Why brand-level authentication is hard
Hermès, Chanel, and Louis Vuitton do not officially authenticate items they didn't sell. The brands' position is consistent: bring it to a boutique for repair, they'll either accept it (implicit endorsement) or refuse (implicit rejection), but they will not issue a written authentication. Hermès has been known to refuse repair on bags whose papers don't match the bag's actual stamp, which is sometimes used as a signal.
The four pillars of expert authentication
- Stamp & heat-stamp characters. The font geometry, depth, alignment, and serif treatment of brand stamps. Counterfeits get close — they don't get it exact. Hermès uses a specific serif spacing that experts spot in milliseconds.
- Stitching. Hermès Birkins and Kellys are hand-saddle-stitched with a specific angle (~30°), tension, and thread thickness. Machine-stitched fakes can look "perfect," which is itself a tell.
- Hardware composition & finish. Solid palladium-plated brass on real bags has a specific weight and patina trajectory. Fake hardware is often lighter, brighter, and yellows visibly within 12 months.
- Leather grain & tanning. Togo, Epsom, Clemence each have signature grain. Cheap recreations use generic embossed leather that doesn't age the same way.
Authentication services worth using
- Authenticate First. $25-50 per item via photos. Hermès, Chanel, LV, Dior. Issues certificates accepted by major resale platforms.
- Entrupy. Uses AI on microscopic photos. Subscribers (mostly dealers) can authenticate at scale.

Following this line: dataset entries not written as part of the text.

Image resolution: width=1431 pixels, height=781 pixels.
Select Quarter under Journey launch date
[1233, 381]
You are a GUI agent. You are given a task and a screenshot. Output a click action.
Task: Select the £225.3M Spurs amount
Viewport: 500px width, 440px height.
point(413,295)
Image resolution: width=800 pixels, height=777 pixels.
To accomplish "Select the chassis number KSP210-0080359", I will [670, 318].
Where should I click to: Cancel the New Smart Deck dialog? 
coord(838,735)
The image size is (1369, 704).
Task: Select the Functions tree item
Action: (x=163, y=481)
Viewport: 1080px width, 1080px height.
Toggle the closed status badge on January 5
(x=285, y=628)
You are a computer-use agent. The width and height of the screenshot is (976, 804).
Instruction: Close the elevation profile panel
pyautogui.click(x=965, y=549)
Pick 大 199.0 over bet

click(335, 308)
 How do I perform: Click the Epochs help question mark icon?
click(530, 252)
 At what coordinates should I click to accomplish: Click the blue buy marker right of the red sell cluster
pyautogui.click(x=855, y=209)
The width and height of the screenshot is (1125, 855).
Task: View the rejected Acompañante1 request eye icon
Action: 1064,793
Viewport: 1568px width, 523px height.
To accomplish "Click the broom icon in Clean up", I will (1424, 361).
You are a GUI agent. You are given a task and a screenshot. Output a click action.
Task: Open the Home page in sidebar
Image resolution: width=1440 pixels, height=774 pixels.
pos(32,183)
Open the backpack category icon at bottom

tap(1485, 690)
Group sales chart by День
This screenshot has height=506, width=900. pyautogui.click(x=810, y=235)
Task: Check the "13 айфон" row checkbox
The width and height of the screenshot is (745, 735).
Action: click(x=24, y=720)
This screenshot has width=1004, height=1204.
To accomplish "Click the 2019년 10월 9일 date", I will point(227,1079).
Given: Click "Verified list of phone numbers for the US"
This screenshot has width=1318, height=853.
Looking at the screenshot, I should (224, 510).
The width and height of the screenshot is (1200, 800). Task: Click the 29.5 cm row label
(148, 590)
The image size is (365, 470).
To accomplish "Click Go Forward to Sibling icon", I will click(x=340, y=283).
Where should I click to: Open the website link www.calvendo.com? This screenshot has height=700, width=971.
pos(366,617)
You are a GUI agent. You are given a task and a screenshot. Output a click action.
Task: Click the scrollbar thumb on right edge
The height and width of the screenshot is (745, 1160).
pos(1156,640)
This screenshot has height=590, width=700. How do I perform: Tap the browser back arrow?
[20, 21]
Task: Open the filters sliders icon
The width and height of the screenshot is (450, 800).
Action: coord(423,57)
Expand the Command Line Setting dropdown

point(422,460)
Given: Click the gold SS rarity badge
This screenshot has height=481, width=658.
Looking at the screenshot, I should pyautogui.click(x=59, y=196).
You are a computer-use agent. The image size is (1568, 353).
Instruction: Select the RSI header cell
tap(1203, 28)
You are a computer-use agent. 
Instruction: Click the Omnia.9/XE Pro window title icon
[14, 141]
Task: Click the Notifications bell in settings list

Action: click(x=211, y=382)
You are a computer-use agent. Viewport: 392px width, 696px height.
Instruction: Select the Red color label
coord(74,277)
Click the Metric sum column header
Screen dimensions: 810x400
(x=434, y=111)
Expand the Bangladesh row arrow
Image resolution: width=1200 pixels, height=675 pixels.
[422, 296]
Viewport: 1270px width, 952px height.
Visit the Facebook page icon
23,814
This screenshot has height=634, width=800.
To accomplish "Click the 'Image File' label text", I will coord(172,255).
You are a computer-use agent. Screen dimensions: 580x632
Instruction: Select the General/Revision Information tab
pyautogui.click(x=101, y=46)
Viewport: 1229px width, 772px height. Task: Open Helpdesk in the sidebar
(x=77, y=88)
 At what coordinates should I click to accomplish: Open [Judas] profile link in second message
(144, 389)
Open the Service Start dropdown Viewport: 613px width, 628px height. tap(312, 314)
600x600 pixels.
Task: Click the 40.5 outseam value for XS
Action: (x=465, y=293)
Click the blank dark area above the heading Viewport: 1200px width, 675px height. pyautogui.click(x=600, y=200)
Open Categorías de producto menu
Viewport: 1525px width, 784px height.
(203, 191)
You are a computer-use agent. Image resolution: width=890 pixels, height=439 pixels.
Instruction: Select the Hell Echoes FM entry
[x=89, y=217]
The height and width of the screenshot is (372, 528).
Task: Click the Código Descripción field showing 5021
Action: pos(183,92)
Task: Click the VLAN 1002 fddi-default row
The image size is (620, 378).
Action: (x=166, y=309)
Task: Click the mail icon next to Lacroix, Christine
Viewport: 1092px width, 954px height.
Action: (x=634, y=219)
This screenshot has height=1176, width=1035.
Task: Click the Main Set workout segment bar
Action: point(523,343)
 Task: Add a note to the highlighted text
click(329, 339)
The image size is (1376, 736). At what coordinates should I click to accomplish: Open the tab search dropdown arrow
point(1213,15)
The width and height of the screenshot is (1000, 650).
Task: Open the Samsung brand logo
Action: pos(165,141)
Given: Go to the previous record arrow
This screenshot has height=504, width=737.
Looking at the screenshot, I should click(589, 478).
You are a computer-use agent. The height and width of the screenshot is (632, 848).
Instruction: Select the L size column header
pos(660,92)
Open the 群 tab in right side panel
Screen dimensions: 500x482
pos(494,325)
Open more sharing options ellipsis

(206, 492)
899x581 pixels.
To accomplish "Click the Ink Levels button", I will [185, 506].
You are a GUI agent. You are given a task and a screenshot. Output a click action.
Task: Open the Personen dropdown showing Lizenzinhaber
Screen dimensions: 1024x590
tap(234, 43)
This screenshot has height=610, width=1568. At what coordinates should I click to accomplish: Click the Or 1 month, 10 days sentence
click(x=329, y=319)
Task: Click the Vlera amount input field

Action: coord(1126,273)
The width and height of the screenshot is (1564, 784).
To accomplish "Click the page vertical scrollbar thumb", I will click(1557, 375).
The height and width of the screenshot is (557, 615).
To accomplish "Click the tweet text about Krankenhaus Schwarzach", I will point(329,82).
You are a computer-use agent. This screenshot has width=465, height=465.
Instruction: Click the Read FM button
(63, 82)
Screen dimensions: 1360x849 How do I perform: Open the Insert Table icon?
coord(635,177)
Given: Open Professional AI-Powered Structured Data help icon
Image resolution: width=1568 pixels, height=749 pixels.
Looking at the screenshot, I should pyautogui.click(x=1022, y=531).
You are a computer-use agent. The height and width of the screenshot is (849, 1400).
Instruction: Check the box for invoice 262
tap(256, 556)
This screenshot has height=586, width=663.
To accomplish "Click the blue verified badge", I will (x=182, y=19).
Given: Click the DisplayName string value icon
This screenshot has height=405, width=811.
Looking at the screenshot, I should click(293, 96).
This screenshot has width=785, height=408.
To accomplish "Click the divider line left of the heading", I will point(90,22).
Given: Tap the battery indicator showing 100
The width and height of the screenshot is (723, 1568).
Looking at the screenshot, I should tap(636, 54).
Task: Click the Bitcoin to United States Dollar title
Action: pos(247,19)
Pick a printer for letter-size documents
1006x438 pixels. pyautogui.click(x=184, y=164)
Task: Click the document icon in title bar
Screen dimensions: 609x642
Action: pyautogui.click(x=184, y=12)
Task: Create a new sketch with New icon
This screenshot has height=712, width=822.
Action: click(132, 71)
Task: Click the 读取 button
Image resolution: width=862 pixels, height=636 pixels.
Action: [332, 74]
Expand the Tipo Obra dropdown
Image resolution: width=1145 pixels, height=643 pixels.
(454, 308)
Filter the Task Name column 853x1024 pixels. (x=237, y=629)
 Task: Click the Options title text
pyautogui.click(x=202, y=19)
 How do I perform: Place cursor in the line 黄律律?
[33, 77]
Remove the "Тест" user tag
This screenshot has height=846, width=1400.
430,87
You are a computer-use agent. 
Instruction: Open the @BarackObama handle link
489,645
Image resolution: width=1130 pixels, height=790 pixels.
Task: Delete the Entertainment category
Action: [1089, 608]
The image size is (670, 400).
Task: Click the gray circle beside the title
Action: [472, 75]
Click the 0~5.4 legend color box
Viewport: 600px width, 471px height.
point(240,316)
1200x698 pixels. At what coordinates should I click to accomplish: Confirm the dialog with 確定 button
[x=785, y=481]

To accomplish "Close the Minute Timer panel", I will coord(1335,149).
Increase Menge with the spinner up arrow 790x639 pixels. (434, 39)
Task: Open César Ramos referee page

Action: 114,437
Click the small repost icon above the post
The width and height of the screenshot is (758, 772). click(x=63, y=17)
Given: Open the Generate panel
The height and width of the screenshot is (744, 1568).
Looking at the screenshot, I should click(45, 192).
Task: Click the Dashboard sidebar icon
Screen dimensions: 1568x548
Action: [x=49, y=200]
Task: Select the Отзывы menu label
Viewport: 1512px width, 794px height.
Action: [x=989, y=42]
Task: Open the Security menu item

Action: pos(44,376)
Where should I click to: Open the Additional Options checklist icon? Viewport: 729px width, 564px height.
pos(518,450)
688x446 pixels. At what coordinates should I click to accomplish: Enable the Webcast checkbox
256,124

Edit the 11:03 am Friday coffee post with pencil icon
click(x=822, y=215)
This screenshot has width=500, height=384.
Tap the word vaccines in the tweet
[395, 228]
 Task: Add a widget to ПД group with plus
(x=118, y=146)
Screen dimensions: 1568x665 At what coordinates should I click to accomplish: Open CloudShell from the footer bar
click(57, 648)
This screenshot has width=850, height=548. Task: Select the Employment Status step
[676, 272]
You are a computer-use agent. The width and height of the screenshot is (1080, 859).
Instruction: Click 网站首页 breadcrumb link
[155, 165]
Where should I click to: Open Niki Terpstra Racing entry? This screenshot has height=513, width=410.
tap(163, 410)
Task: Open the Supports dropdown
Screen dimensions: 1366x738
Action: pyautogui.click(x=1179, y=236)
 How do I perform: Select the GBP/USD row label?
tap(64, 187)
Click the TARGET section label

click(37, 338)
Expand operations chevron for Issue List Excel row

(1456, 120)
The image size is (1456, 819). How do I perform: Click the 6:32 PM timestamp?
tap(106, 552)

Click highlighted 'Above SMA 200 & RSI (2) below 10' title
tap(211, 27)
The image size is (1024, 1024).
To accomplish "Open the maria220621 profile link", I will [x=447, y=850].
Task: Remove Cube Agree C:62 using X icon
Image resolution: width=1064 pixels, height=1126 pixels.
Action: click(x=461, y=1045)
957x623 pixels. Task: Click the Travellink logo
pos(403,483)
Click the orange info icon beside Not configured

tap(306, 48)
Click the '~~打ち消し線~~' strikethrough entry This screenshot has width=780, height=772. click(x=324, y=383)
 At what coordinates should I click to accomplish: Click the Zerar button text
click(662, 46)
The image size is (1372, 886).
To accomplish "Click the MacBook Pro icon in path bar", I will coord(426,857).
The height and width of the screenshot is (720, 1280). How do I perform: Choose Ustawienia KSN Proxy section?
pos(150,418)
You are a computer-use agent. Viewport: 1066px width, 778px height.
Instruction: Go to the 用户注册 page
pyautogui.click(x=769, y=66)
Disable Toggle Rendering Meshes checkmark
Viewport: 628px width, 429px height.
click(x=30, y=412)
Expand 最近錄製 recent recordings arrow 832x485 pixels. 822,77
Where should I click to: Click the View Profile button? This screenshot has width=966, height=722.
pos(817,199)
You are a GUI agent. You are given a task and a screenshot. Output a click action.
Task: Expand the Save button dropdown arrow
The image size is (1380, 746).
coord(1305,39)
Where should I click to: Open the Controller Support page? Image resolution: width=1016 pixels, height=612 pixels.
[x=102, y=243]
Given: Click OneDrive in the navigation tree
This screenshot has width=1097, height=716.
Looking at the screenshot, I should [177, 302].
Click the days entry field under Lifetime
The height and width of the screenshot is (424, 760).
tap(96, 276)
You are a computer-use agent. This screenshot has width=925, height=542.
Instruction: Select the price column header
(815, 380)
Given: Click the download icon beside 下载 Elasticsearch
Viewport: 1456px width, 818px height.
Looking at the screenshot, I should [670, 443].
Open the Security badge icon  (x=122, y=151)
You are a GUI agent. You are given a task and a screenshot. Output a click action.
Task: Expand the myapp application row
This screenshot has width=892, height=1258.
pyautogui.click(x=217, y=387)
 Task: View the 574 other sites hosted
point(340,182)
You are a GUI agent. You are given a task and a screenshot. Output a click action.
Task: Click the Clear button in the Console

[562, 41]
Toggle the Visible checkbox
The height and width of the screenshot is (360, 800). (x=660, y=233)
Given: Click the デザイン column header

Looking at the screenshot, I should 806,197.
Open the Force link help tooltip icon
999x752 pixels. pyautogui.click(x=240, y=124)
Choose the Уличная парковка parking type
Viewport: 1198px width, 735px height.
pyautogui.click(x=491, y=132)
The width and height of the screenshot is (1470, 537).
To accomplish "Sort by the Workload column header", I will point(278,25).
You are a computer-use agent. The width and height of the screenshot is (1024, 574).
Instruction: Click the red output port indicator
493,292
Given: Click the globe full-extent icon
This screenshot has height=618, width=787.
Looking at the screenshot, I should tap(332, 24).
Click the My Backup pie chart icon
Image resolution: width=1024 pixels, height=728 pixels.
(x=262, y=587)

Their database is one of the largest in the industry.
- Real Authentication. Hand-authentication by ex-Hermès staff. Premium service.
- Bababebi. Hermès-only, run by a long-time community authenticator. Most respected source on the leather/stamp side.
Platform fake rates (Q1 2026)
| Platform | Sampled | Fake rate | Notes |
|---|---|---|---|
| eBay | 12,500 | 14.7% | No house authentication |
| Vestiaire | 8,400 | 2.0% | In-house check |
| The RealReal | 9,300 | 0.77% | House authentication |
| Fashionphile | 6,200 | 0.39% | Hand-inspect each |
| Rebag | 5,100 | 0.35% | Hand-inspect each |
| Yoogi's Closet | 3,800 | 0.29% | Family-run, hand-check |
From our Authentication signals page — aggregated from authentication service reports and our internal price-anomaly detector.
Practical rules
- Below $3k: buy from Fashionphile/Rebag/Yoogi's, accept their authentication.
- $3-10k: same, but also get an independent Authenticate First check before resale.
- Above $10k: only buy from house-authenticators OR established dealers (Madison Avenue Couture, Privé Porter, Bezel verified sellers). Avoid Chrono24 / eBay / unknown Instagram resellers entirely.
- Always keep all packaging, receipts, and authentication certificates. Resale value at the high end depends on them.